Hi, I have for hire a 12hp Howard Gem rotovator. This is an absolute beast of a machine weighing nearly 350kg. It will still go through a garden gate though. Ideal for turning over new ground, preparing for grass seed, tatty patches etc. It is ideally suited for large to medium plots. Due to H&S this has to be owner operated. PM for details or contact 01847 831304.

Best David

----------


## spurtle

Is this an advert to hire it? If so, how much do you charge?

----------


## david

Yes,this is a for hire machine. Due to it's age, weight and quirkiness, and because of H&S, this machine has to be hired with an operative. These machines were built around 40years ago and as such the build quality is excellent-probably the finest on the market even today. Unfortunately some health and safety measures were not thought of. For instance if the tines are engaged and you select reverese gear then you have 350kg coming towards you at 12hp with enough momentum to kill you if you happen to slip and it goes over the top. Hire would be dependant on size of ground and condition. IRO £15 hour

----------


## nikki

would you come to lybster?

----------


## david

> would you come to lybster?


Answer yes.

Best David

----------


## adi1

> Unfortunately some health and safety measures were not thought of. For instance if the tines are engaged and you select reverese gear then you have 350kg coming towards you at 12hp with enough momentum to kill you if you happen to slip and it goes over the top.

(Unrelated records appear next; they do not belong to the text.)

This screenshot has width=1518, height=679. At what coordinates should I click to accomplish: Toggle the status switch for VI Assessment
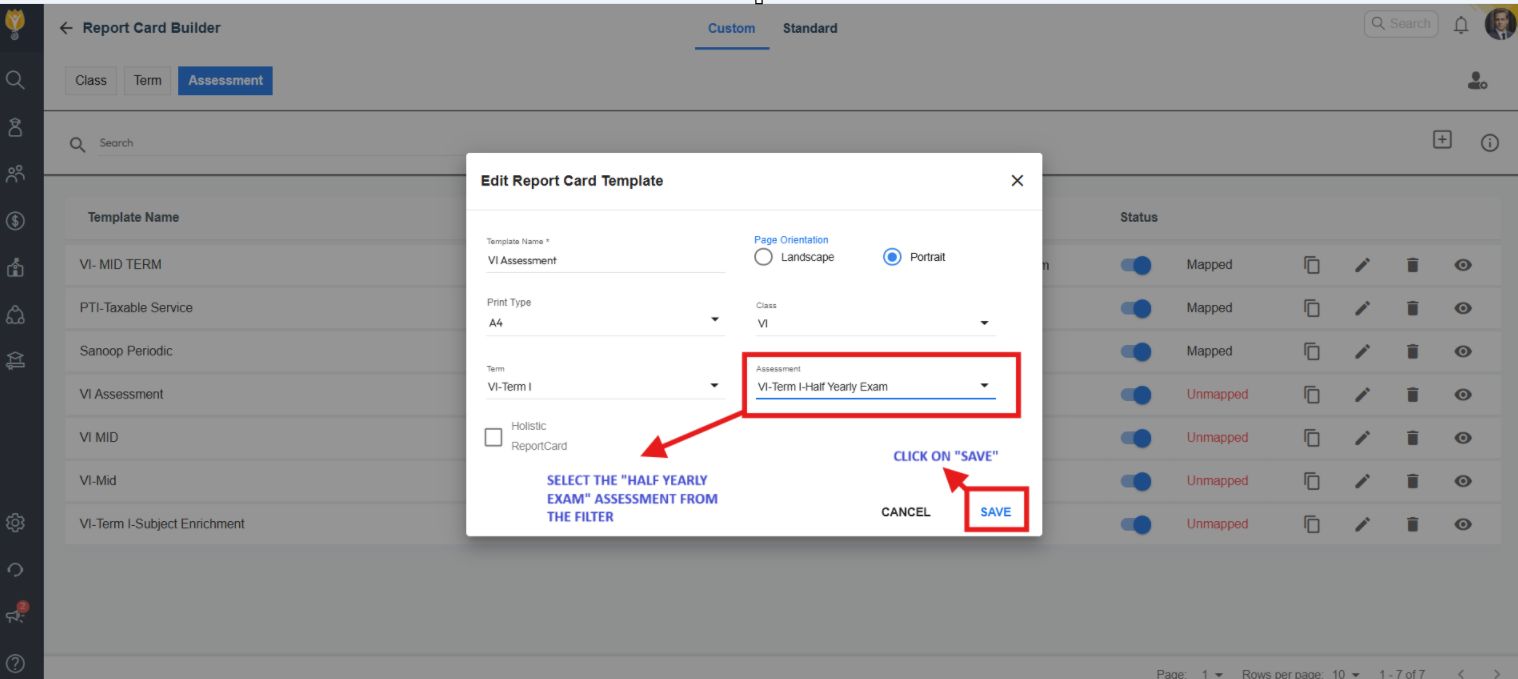point(1136,394)
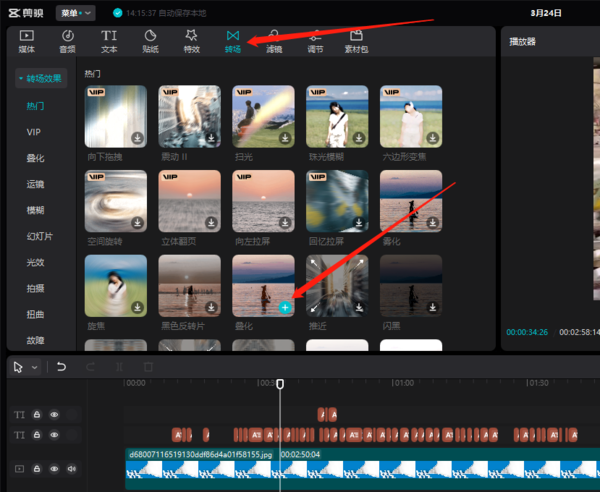600x492 pixels.
Task: Click the timeline playhead marker
Action: (x=280, y=383)
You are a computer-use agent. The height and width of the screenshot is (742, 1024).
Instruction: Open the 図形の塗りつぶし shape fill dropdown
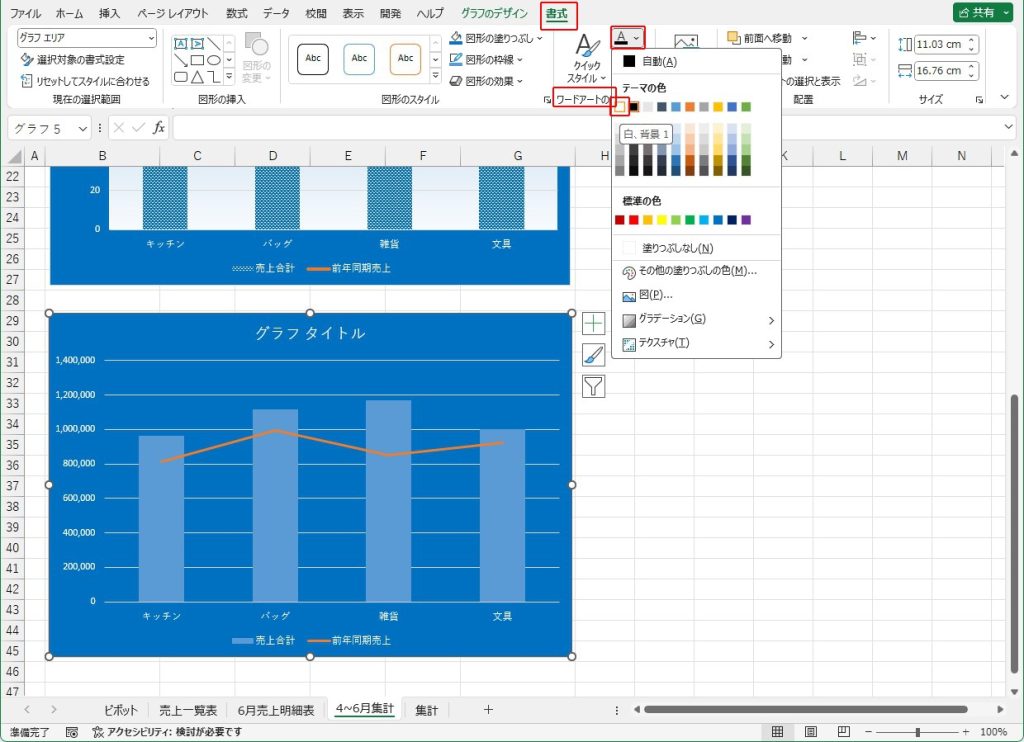tap(497, 38)
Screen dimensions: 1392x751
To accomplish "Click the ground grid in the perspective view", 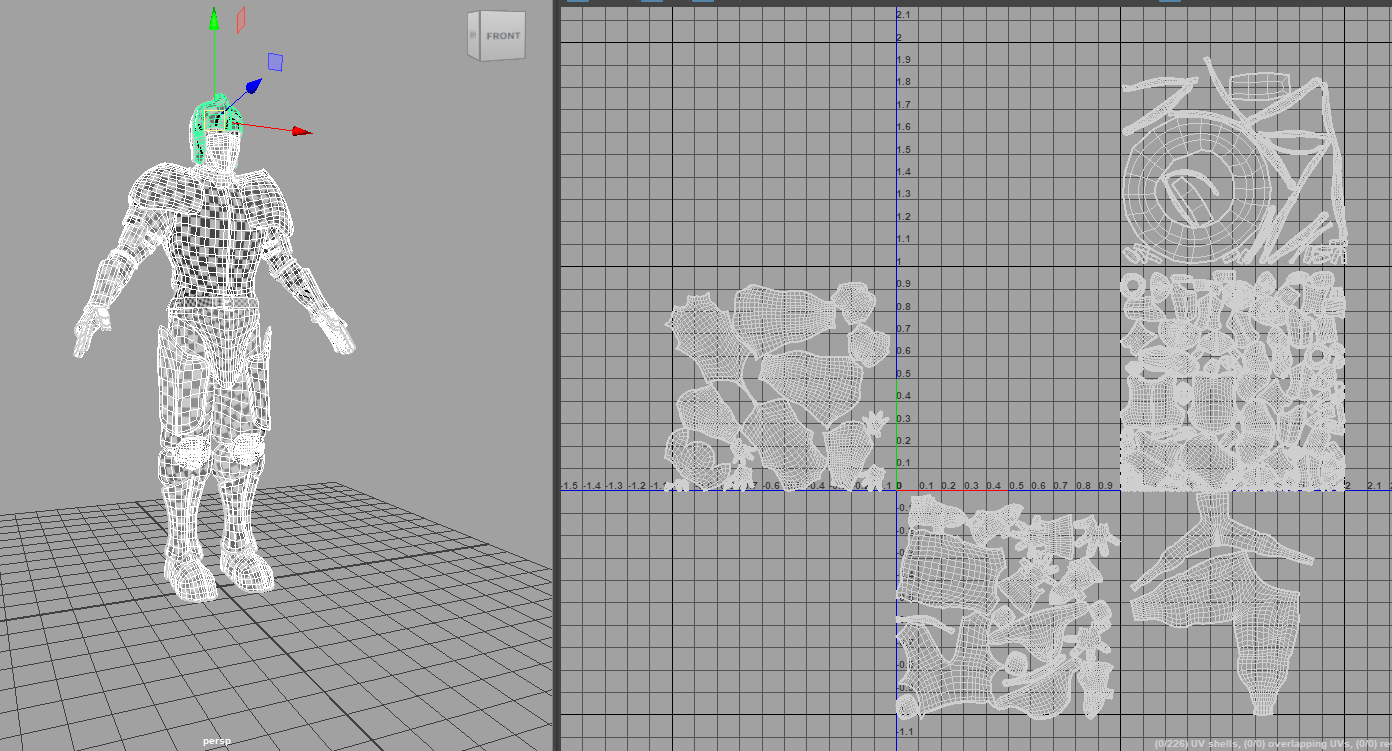I will click(x=400, y=650).

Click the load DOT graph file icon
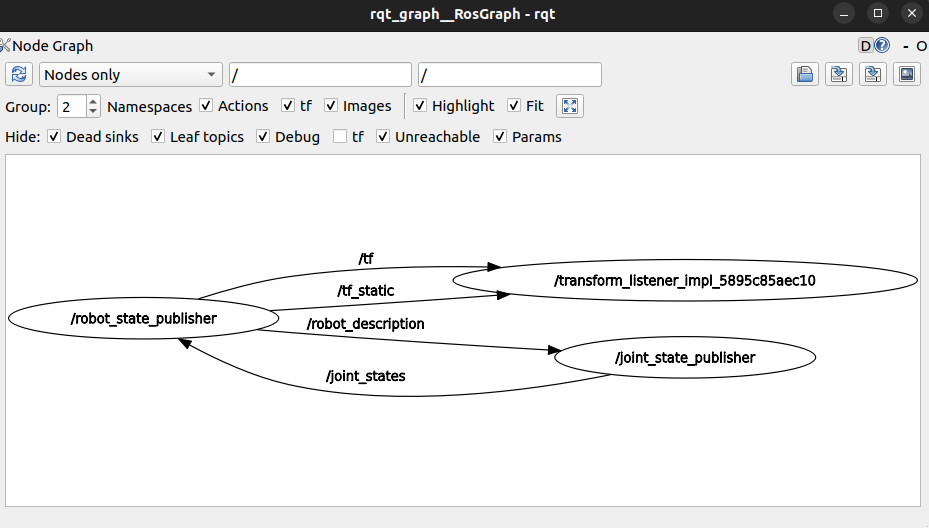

The Howard Gems I used (Many years ago now) had a dead mans handle on for reverse gear.
You are right though they are a excellent machine and give a superb tilth on most soils.

----------


## david

> The Howard Gems I used (Many years ago now) had a dead mans handle on for reverse gear.
> You are right though they are a excellent machine and give a superb tilth on most soils.


Mine has a dead mans handle on reverse as well. Perhaps someone has disabled it cos you can still reverse with the tines engaged, giving the potential for a dead man!

----------


## jings00

i know nothing of gardening,,,my back garden is a nightmare to cut (for me) and it is full of lumps and bumps and tussocks o different grasses...would this sorta thing be an idea ...to start from scratch kind of thing?

----------


## Anfield

> i know nothing of gardening,,,my back garden is a nightmare to cut (for me) and it is full of lumps and bumps and tussocks o different grasses...would this sorta thing be an idea ...to start from scratch kind of thing?


Yes, this would be ideal but in view of some of the comments above I would get OH to do it.

----------


## jings00

OH i assume other half? don't have one o them, else they woulda been whipped into shape and done it already :-)

----------


## Boozeburglar

Next time I am up I can take a look at it, and help you sort it. Gratis, bar a plasticine hippy.

Do you want some trees? I have loads needing a home.

 :Smile:

----------


## jings00

ah i'll get the plasticine and pipecleaners in then :-)
and trees, would love trees but no got the space for em really.

----------


## Boozeburglar

Have you room for some in pots? Decorative wee ones?  :Smile:

----------


## jings00

aye probably would .......aye

----------


## Boozeburglar

Cool, I will be up in the next fortnight, will let you know.

----------


## jings00

sooooperb :-)

----------